##### Given entries #####
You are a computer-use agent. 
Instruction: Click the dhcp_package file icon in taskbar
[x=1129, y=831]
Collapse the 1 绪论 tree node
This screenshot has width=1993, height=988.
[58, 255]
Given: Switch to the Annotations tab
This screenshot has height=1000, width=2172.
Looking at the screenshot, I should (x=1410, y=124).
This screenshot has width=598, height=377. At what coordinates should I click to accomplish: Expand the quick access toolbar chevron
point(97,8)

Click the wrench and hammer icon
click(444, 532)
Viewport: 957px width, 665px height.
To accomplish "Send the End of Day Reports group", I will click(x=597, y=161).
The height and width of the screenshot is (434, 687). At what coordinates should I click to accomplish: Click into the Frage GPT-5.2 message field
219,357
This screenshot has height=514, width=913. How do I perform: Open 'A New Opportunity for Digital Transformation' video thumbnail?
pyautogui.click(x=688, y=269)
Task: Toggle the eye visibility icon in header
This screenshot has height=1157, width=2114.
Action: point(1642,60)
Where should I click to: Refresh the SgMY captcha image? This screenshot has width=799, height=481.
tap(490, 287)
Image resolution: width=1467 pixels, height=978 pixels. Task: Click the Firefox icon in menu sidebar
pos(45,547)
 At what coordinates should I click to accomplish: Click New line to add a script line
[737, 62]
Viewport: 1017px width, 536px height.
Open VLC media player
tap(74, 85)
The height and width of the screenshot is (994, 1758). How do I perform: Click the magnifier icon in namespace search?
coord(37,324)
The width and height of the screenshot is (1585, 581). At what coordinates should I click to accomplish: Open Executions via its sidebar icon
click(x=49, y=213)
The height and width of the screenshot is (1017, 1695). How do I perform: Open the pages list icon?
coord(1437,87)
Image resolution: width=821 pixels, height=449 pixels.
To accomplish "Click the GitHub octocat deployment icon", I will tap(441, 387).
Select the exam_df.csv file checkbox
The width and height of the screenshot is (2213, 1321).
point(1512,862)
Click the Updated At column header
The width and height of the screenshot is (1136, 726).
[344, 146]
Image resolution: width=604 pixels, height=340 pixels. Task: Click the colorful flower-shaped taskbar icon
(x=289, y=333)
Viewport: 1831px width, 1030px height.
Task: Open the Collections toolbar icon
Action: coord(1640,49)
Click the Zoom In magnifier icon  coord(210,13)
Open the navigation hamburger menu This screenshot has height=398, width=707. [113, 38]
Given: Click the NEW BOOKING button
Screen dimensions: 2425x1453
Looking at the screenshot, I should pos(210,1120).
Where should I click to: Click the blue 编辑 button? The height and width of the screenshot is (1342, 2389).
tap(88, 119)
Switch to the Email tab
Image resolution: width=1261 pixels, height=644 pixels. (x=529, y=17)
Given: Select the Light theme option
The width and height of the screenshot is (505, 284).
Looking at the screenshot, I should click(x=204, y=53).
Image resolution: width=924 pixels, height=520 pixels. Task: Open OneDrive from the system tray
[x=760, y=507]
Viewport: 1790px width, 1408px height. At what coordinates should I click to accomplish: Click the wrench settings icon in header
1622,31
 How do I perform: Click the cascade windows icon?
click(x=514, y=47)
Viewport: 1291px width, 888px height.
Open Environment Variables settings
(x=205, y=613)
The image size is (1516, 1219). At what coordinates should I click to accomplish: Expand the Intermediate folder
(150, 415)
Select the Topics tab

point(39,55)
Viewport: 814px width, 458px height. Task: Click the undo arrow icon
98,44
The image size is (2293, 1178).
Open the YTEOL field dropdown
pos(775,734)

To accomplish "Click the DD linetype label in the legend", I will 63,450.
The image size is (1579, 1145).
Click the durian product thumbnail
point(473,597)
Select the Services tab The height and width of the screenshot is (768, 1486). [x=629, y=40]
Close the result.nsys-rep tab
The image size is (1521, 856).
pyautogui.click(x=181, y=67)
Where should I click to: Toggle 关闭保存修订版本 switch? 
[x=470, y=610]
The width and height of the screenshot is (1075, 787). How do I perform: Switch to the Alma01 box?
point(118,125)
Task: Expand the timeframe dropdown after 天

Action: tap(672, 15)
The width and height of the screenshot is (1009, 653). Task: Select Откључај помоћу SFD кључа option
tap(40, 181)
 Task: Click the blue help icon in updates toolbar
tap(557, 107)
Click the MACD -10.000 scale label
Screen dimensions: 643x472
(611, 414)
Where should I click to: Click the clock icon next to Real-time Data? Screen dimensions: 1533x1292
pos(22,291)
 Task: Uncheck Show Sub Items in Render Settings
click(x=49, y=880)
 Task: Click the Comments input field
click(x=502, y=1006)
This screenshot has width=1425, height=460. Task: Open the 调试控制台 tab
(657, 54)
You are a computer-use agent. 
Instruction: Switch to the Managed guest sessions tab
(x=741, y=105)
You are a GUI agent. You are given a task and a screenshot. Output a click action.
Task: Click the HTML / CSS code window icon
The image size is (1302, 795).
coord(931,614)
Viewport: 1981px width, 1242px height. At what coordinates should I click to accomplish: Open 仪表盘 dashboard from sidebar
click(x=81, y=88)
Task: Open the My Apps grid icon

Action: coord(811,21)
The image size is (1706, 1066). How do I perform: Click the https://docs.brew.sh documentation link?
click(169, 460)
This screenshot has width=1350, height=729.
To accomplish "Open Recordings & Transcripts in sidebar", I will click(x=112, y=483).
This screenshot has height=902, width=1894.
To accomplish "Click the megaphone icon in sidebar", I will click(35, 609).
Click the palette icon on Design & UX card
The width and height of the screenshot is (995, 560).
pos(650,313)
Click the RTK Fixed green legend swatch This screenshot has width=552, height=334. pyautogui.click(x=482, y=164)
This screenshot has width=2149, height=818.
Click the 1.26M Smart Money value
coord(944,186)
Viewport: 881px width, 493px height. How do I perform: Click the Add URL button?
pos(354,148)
#####
Problem: Give every entry again, exactly as it reads.

Answer section:
You are a computer-use agent. 
Instruction: Click the dhcp_package file icon in taskbar
[x=1129, y=831]
Collapse the 1 绪论 tree node
This screenshot has width=1993, height=988.
[58, 255]
Given: Switch to the Annotations tab
This screenshot has height=1000, width=2172.
Looking at the screenshot, I should (x=1410, y=124).
This screenshot has width=598, height=377. At what coordinates should I click to accomplish: Expand the quick access toolbar chevron
point(97,8)

Click the wrench and hammer icon
click(444, 532)
Viewport: 957px width, 665px height.
To accomplish "Send the End of Day Reports group", I will click(x=597, y=161).
The height and width of the screenshot is (434, 687). At what coordinates should I click to accomplish: Click into the Frage GPT-5.2 message field
219,357
This screenshot has height=514, width=913. How do I perform: Open 'A New Opportunity for Digital Transformation' video thumbnail?
pyautogui.click(x=688, y=269)
Task: Toggle the eye visibility icon in header
This screenshot has height=1157, width=2114.
Action: point(1642,60)
Where should I click to: Refresh the SgMY captcha image? This screenshot has width=799, height=481.
tap(490, 287)
Image resolution: width=1467 pixels, height=978 pixels. Task: Click the Firefox icon in menu sidebar
pos(45,547)
 At what coordinates should I click to accomplish: Click New line to add a script line
[737, 62]
Viewport: 1017px width, 536px height.
Open VLC media player
tap(74, 85)
The height and width of the screenshot is (994, 1758). How do I perform: Click the magnifier icon in namespace search?
coord(37,324)
The width and height of the screenshot is (1585, 581). At what coordinates should I click to accomplish: Open Executions via its sidebar icon
click(x=49, y=213)
The height and width of the screenshot is (1017, 1695). How do I perform: Open the pages list icon?
coord(1437,87)
Image resolution: width=821 pixels, height=449 pixels.
To accomplish "Click the GitHub octocat deployment icon", I will tap(441, 387).
Select the exam_df.csv file checkbox
The width and height of the screenshot is (2213, 1321).
point(1512,862)
Click the Updated At column header
The width and height of the screenshot is (1136, 726).
[344, 146]
Image resolution: width=604 pixels, height=340 pixels. Task: Click the colorful flower-shaped taskbar icon
(x=289, y=333)
Viewport: 1831px width, 1030px height.
Task: Open the Collections toolbar icon
Action: coord(1640,49)
Click the Zoom In magnifier icon  coord(210,13)
Open the navigation hamburger menu This screenshot has height=398, width=707. [113, 38]
Given: Click the NEW BOOKING button
Screen dimensions: 2425x1453
Looking at the screenshot, I should pos(210,1120).
Where should I click to: Click the blue 编辑 button? The height and width of the screenshot is (1342, 2389).
tap(88, 119)
Switch to the Email tab
Image resolution: width=1261 pixels, height=644 pixels. (x=529, y=17)
Given: Select the Light theme option
The width and height of the screenshot is (505, 284).
Looking at the screenshot, I should click(x=204, y=53).
Image resolution: width=924 pixels, height=520 pixels. Task: Open OneDrive from the system tray
[x=760, y=507]
Viewport: 1790px width, 1408px height. At what coordinates should I click to accomplish: Click the wrench settings icon in header
1622,31
 How do I perform: Click the cascade windows icon?
click(x=514, y=47)
Viewport: 1291px width, 888px height.
Open Environment Variables settings
(x=205, y=613)
The image size is (1516, 1219). At what coordinates should I click to accomplish: Expand the Intermediate folder
(150, 415)
Select the Topics tab

point(39,55)
Viewport: 814px width, 458px height. Task: Click the undo arrow icon
98,44
The image size is (2293, 1178).
Open the YTEOL field dropdown
pos(775,734)

To accomplish "Click the DD linetype label in the legend", I will 63,450.
The image size is (1579, 1145).
Click the durian product thumbnail
point(473,597)
Select the Services tab The height and width of the screenshot is (768, 1486). [x=629, y=40]
Close the result.nsys-rep tab
The image size is (1521, 856).
pyautogui.click(x=181, y=67)
Where should I click to: Toggle 关闭保存修订版本 switch? 
[x=470, y=610]
The width and height of the screenshot is (1075, 787). How do I perform: Switch to the Alma01 box?
point(118,125)
Task: Expand the timeframe dropdown after 天

Action: tap(672, 15)
The width and height of the screenshot is (1009, 653). Task: Select Откључај помоћу SFD кључа option
tap(40, 181)
 Task: Click the blue help icon in updates toolbar
tap(557, 107)
Click the MACD -10.000 scale label
Screen dimensions: 643x472
(611, 414)
Where should I click to: Click the clock icon next to Real-time Data? Screen dimensions: 1533x1292
pos(22,291)
 Task: Uncheck Show Sub Items in Render Settings
click(x=49, y=880)
 Task: Click the Comments input field
click(x=502, y=1006)
This screenshot has width=1425, height=460. Task: Open the 调试控制台 tab
(657, 54)
You are a computer-use agent. 
Instruction: Switch to the Managed guest sessions tab
(x=741, y=105)
You are a GUI agent. You are given a task and a screenshot. Output a click action.
Task: Click the HTML / CSS code window icon
The image size is (1302, 795).
coord(931,614)
Viewport: 1981px width, 1242px height. At what coordinates should I click to accomplish: Open 仪表盘 dashboard from sidebar
click(x=81, y=88)
Task: Open the My Apps grid icon

Action: coord(811,21)
The image size is (1706, 1066). How do I perform: Click the https://docs.brew.sh documentation link?
click(169, 460)
This screenshot has width=1350, height=729.
To accomplish "Open Recordings & Transcripts in sidebar", I will click(x=112, y=483).
This screenshot has height=902, width=1894.
To accomplish "Click the megaphone icon in sidebar", I will click(35, 609).
Click the palette icon on Design & UX card
The width and height of the screenshot is (995, 560).
pos(650,313)
Click the RTK Fixed green legend swatch This screenshot has width=552, height=334. pyautogui.click(x=482, y=164)
This screenshot has width=2149, height=818.
Click the 1.26M Smart Money value
coord(944,186)
Viewport: 881px width, 493px height. How do I perform: Click the Add URL button?
pos(354,148)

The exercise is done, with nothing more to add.